[Python-Dev] issues with int/long on 64bit platforms - eg stringobject (PR#306)

Fri, 28 Apr 2000 15:08:57 -0700

> > Guido van Rossum wrote:
> > >
> > > The email below is a serious bug report.  A quick analysis shows that
> > > UserString.count() calls the count() method on a string object, which
> > > calls PyArg_ParseTuple() with the format string "O|ii".  The 'i'
> > > format code truncates integers.  It probably should raise an overflow
> > > exception instead.  But that would still cause the test to fail --
> > > just in a different way (more explicit).  Then the string methods
> > > should be fixed to use long ints instead -- and then something else
> > > would probably break...
> >
MAL wrote:
> > All uses in stringobject.c and unicodeobject.c use INT_MAX
> > together with integers, so there's no problem on that side
> > of the fence ;-)
> >
> > Since strings and Unicode objects use integers to describe the
> > length of the object (as well as most if not all other
> > builtin sequence types), the correct default value should
> > thus be something like sys.maxlen which then gets set to
> > INT_MAX.
> >
> > I'd suggest adding sys.maxlen and the modifying UserString.py,
> > re.py and sre_parse.py accordingly.
>
Guido wrote:
> Hm, I'm not so sure.  It would be much better if passing sys.maxint
> would just WORK...  Since that's what people have been doing so far.
>

Possible solutions (I give 4 of them):

1. The 'i' format code could raise an overflow exception and the
PyArg_ParseTuple() call in string_count() could catch it and truncate to
INT_MAX (reasoning that any overflow of the end position of a string can be
bound to INT_MAX because that is the limit for any string in Python).

Pros:
- This "would just WORK" for usage of sys.maxint.

Cons:
-  This overflow exception catching should then reasonably be propagated to
other similar functions (like string.endswith(), etc).
- We have to assume that the exception raised in the PyArg_ParseTuple(args,
"O|ii:count", &subobj, &i, &last) call is for the second integer (i.e.
'last'). This is subtle and ugly.

Pro or Con:
- Do we want to start raising overflow exceptions for other conversion
formats (i.e. 'b' and 'h' and 'l', the latter *can* overflow on Win64 where
sizeof(long) < size(void*))?
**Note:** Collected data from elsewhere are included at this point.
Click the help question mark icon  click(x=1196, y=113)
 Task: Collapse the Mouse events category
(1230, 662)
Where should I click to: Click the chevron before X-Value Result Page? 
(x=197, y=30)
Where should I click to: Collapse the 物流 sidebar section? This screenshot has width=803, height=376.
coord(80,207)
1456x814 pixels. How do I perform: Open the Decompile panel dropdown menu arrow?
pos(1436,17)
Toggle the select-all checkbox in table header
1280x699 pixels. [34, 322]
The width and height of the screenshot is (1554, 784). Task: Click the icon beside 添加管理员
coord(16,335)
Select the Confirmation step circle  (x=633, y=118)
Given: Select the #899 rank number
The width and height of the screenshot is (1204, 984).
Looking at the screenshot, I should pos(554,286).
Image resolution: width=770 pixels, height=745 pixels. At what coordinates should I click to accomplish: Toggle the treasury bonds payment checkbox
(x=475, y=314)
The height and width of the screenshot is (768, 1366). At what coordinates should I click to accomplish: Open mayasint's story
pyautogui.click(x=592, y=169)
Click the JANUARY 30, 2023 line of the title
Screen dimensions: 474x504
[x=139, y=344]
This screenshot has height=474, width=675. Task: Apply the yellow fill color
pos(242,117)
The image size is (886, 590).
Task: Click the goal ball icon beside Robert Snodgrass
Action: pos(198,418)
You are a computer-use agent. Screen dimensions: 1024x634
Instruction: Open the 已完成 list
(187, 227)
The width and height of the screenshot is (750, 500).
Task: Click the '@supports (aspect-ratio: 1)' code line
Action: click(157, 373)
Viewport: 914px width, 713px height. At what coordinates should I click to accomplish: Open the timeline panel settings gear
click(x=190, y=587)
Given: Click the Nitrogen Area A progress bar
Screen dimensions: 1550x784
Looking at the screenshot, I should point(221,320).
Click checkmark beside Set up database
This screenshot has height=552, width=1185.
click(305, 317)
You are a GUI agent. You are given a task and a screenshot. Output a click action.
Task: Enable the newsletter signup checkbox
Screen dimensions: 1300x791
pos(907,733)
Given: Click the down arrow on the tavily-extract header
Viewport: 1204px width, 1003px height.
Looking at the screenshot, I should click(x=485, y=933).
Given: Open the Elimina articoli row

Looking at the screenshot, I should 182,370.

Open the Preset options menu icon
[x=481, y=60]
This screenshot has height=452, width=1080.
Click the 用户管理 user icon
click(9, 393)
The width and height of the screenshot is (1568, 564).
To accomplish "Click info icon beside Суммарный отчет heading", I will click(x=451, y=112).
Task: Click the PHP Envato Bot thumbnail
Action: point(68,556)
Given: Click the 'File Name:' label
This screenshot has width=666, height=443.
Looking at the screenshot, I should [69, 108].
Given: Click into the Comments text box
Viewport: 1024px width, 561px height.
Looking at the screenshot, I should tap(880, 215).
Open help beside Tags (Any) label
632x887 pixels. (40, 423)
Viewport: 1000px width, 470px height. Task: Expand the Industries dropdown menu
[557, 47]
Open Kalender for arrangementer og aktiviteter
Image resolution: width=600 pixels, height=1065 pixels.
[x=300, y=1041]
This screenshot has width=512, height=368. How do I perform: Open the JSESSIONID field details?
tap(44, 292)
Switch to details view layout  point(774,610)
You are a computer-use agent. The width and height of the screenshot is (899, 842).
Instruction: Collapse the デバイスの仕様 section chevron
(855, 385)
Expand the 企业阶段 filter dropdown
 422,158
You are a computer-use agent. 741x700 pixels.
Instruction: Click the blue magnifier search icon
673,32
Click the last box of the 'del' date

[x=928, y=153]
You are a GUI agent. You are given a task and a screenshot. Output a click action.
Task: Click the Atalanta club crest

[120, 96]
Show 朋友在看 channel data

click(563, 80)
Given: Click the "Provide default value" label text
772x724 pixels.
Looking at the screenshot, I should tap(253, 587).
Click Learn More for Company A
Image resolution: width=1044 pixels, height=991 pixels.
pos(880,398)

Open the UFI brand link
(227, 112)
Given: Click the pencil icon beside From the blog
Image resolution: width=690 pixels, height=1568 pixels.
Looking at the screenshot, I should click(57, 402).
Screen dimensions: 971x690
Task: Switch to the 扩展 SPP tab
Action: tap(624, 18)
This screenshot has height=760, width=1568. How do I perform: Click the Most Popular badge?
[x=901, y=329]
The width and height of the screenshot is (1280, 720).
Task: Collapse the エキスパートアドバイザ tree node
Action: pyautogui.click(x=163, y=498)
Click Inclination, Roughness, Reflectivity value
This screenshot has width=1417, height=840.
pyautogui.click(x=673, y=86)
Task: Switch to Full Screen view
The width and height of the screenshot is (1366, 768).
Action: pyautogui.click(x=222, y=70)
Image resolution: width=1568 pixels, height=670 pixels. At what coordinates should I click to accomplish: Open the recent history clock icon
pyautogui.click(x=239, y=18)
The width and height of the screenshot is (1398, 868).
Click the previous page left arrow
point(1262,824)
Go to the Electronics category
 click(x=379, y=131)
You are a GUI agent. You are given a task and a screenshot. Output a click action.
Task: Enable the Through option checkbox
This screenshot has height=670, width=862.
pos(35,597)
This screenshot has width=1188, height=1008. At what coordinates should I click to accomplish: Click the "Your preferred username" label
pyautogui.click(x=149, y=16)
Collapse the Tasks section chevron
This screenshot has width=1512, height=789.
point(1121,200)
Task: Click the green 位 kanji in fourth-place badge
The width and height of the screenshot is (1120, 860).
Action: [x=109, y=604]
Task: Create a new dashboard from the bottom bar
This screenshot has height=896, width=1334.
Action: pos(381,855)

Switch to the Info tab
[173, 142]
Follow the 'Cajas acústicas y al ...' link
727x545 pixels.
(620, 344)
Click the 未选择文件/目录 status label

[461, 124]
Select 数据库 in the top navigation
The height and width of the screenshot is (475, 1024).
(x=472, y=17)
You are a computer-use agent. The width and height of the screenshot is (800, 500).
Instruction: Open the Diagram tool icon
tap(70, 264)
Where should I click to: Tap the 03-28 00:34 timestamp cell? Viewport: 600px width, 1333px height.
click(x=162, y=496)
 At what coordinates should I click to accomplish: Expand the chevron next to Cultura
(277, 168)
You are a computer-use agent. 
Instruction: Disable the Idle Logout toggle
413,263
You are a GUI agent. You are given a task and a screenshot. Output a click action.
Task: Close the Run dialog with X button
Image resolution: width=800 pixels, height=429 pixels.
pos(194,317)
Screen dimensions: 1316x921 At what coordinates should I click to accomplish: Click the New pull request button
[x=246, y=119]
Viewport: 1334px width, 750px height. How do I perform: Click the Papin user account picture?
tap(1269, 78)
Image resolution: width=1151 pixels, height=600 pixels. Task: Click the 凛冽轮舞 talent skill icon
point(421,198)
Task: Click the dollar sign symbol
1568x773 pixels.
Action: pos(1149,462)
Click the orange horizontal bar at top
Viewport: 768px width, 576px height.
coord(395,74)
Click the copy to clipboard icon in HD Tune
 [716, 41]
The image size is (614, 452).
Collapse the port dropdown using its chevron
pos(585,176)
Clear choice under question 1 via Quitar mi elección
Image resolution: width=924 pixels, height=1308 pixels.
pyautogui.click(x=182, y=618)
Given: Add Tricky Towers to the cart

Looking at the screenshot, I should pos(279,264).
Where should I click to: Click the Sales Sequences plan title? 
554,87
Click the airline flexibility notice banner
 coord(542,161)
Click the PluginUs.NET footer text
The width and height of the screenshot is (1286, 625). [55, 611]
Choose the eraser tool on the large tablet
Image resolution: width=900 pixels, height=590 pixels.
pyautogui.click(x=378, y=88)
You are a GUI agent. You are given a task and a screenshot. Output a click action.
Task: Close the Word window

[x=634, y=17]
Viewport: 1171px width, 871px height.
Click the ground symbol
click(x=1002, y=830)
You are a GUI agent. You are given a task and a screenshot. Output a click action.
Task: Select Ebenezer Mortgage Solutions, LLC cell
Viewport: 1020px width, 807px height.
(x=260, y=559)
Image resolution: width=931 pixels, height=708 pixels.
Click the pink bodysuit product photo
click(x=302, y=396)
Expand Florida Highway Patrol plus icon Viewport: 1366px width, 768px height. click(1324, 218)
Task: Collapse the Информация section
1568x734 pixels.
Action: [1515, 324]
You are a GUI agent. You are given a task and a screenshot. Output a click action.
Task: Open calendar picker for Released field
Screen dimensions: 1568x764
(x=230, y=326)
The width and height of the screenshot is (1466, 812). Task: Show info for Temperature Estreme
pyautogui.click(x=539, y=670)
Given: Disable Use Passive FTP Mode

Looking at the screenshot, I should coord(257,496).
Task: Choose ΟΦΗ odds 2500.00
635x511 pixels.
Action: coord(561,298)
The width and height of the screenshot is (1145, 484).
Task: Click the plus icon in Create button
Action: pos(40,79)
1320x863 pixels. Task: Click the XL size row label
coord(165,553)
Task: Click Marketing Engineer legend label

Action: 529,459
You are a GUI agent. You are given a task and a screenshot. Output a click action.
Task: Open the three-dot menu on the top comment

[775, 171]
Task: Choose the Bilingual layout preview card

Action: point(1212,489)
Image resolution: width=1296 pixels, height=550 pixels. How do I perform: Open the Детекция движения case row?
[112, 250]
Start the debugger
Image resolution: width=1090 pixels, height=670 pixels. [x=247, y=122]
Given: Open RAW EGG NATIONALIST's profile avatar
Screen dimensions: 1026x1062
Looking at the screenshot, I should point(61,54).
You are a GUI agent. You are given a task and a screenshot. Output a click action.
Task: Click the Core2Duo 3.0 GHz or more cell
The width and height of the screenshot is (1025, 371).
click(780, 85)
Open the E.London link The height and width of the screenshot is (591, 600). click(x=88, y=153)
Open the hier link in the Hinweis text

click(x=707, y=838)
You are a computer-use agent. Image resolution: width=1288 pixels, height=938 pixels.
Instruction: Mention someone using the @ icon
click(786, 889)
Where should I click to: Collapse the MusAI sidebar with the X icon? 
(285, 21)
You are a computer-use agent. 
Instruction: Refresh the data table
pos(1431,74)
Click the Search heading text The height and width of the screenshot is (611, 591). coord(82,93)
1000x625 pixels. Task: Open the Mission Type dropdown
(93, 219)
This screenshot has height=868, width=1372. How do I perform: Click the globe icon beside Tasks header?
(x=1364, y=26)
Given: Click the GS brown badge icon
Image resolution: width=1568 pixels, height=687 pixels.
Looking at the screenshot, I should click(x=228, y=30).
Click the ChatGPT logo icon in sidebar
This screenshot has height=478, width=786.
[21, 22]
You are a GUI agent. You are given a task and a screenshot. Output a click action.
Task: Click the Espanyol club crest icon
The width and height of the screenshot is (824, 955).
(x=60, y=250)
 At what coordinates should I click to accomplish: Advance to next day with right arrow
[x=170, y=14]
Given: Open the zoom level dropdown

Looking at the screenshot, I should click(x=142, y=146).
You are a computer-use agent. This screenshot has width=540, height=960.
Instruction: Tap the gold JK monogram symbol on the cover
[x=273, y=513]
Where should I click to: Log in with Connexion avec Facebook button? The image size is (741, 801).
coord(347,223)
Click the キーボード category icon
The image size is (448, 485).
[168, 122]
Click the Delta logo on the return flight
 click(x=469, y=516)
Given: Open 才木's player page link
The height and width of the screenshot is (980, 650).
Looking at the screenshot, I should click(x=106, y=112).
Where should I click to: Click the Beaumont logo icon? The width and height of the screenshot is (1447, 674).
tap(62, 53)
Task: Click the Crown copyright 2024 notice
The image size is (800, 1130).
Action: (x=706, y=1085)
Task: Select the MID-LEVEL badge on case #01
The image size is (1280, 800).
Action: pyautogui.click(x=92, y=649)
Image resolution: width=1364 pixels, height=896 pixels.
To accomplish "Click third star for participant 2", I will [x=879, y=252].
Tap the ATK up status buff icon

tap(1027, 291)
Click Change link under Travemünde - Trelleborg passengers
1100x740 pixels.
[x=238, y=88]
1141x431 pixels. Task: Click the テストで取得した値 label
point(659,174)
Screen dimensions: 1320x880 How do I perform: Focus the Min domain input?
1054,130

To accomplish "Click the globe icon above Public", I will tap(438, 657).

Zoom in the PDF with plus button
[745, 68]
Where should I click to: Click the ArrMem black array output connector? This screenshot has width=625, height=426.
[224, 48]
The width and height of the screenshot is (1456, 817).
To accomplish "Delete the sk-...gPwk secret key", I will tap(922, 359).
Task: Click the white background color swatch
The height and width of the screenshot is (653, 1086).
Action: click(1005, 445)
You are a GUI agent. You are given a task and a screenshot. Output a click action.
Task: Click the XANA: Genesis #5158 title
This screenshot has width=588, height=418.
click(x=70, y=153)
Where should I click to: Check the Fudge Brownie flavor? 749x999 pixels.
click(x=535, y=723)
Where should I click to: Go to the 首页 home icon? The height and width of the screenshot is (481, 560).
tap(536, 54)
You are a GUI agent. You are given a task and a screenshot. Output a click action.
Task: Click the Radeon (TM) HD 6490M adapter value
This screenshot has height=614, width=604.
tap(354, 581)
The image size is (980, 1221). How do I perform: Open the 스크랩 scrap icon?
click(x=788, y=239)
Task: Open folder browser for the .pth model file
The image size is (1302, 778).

I think this is a good idea in principle but
may break code (even if it *does* identify bugs in that code).

2. Just change the definitions of the UserString methods to pass a variable
length argument list instead of default value parameters. For example change
UserString.count() from:

    def count(self, sub, start=0, end=sys.maxint):
        return self.data.count(sub, start, end)

to:

    def count(self, *args)):
        return self.data.count(*args)

The result is that the default value for 'end' is now set by string_count()
rather than by the UserString implementation:
>>> from UserString import UserString
>>> s= 'abcabcabc'
>>> u = UserString('abcabcabc')
>>> s.count('abc')
3
>>> u.count('abc')
3

Pros:
- Easy change.
- Fixes the immediate bug.
- This is a safer way to copy the string behaviour in UserString anyway (is
it not?).

Cons:
- Does not fix the general problem of the (common?) usage of sys.maxint to
mean INT_MAX rather than the actual LONG_MAX (this matters on 64-bit
Unices).
- The UserString code is no longer really self-documenting.

3. As MAL suggested: add something like sys.maxlen (set to INT_MAX) with
breaks the logical difference with sys.maxint (set to LONG_MAX):
 - sys.maxint == "the largest value a Python integer can hold"
 - sys.maxlen == "the largest value for the length of an object in Python
(e.g. length of a string, length of an array)"

Pros:
- More explicit in that it separates two distinct meanings for sys.maxint
(which now makes a difference on 64-bit Unices).
- The code changes should be fairly straightforward.

Cons:
- Places in the code that still use sys.maxint where they should use
sys.maxlen will unknowingly
be overflowing ints and bringing about this bug.
- Something else for coders to know about.

4. Add something like sys.maxlen, but set it to SIZET_MAX (c.f. ANSI size_t
type). It is probably not a biggie, but Python currently makes the
assumption that string never exceed INT_MAX in length. While this assumption
is not likely to be proven false it technically could be on 64-bit systems.
As well, when you start compiling on Win64 (where sizeof(int) ==
sizeof(long) < sizeof(size_t)) then you are going to be annoyed by hundreds
of warnings about implicit casts from size_t (64-bits) to int (32-bits) for
every strlen, str*, fwrite, and sizeof call that you make.

Pros:
- IMHO logically more correct.
- Might clean up some subtle bugs.
- Cleans up annoying and disconcerting warnings.
- Will probably mean less pain down the road as 64-bit systems (esp. Win64)
become more prevalent.

Cons:
- Lot of coding changes.
- As Guido said: "and then something else would probably break". (Though, on
currently 32-bits system, there should be no effective change). Only 64-bit
systems should be affected and, I would hope, the effect would be a clean
up.

I apologize for not being succinct. Note that I am volunteering here.
Opinions and guidance please.

Trent